I try to solve this following problem but I don't get any progress in showing $\ g$ to be integrable:
Define $f:\mathbb{R} \to \mathbb{R}$ by $$f(x)=\begin{cases}\frac{1}{\sqrt x}& \text{if}\ 0<x<1 \\0&\text{otherwise} \end{cases}$$ Let $\{r_n\}_{n=1}^{\infty}$ be the enumeration of all the rational numbers. Define $g:\mathbb{R} \to \mathbb{R}$ by $$g(x)=\sum_{n=1}^{\infty}\frac{1}{2^n} f(x-r_n).$$ Prove that $\ f$ and $\ g$ are integrable on $\mathbb{R}$.
The function $\ f$ is continuous except $x=0$ so this is integrable. But what about $\ g$? The functions $f_n(x) :=\frac{1}{2^n}f(x-r_n)$ is basically $0$ outside $(r_n, r_n+1)$.
If I can show that $\ g$ is continuous almost everywhere on $\mathbb{R}$ then done....I have the following question on mind:
Does the sequence of partial sum of the series $\sum f_n$ is uniformly convergent almost everywhere to $\ g$?
If So then I think $\ g$ becomes continuous $a.e$ on $\mathbb{R}$ and hence continuous.

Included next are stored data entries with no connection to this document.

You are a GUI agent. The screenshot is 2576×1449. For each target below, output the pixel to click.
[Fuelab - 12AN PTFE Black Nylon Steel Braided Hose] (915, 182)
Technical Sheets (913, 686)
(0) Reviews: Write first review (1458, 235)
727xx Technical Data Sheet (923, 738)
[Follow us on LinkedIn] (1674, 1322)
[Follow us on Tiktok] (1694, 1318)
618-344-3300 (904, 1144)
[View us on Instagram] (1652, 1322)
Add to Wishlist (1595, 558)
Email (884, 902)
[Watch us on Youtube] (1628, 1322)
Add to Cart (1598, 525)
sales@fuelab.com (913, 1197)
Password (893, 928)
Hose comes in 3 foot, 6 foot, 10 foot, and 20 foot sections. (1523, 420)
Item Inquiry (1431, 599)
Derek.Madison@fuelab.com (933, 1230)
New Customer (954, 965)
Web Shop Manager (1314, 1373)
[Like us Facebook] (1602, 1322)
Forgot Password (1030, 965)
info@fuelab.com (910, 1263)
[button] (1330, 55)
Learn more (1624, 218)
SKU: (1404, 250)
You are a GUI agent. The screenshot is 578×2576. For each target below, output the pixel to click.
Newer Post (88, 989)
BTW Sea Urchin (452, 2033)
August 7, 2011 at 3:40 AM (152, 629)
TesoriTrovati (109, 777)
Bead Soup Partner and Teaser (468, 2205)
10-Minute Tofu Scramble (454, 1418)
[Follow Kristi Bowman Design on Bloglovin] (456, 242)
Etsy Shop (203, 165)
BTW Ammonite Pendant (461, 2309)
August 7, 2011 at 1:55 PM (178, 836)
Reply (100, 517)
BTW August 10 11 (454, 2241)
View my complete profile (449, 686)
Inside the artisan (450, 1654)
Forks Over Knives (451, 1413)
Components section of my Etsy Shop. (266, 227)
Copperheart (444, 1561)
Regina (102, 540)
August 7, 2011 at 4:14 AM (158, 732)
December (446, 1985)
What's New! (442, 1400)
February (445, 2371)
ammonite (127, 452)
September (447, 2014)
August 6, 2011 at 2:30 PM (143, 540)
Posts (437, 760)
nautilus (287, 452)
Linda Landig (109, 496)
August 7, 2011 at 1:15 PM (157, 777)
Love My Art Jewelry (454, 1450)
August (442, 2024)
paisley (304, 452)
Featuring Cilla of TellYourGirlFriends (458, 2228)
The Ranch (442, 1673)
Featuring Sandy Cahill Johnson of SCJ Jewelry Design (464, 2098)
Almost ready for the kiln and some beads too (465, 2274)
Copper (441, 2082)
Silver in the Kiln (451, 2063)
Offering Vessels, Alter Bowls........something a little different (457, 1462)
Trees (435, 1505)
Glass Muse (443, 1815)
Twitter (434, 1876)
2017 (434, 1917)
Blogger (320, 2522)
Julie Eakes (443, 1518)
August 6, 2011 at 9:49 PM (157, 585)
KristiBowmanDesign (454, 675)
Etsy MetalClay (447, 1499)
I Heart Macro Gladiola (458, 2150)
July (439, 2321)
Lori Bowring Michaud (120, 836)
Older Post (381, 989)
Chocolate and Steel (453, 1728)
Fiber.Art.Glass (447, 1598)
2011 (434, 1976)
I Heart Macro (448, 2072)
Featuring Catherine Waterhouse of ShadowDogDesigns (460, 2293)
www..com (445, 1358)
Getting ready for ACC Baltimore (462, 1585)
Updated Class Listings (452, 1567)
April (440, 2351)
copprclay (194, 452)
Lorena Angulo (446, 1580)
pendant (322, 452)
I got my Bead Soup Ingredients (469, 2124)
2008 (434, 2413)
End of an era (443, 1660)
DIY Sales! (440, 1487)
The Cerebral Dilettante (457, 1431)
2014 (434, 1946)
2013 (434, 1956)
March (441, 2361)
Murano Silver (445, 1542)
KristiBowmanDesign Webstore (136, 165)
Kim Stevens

But I can't prove this assertion....If I made any mistake let me know. Thankyou.
Please help.
$\int g(x)dx =\int \sum_{i=1}^{\infty} \frac 1 {2^{n}} f(x-rn)dx=\sum_{i=1}^{\infty}\int \frac 1 {2^{n}} f(x-r_n)dx =\sum_{i=1}^{\infty} \frac 1 {2^{n}}\int f(x)dx=\int f(x)dx=2$. Interchange of sum and integral is justified by Tonelli's Theorem and the third equality follows from the fact $\int_{-\infty}^{\infty} f(x-a)dx =\int_{-\infty}^{\infty} f(x)dx$ for any $a$.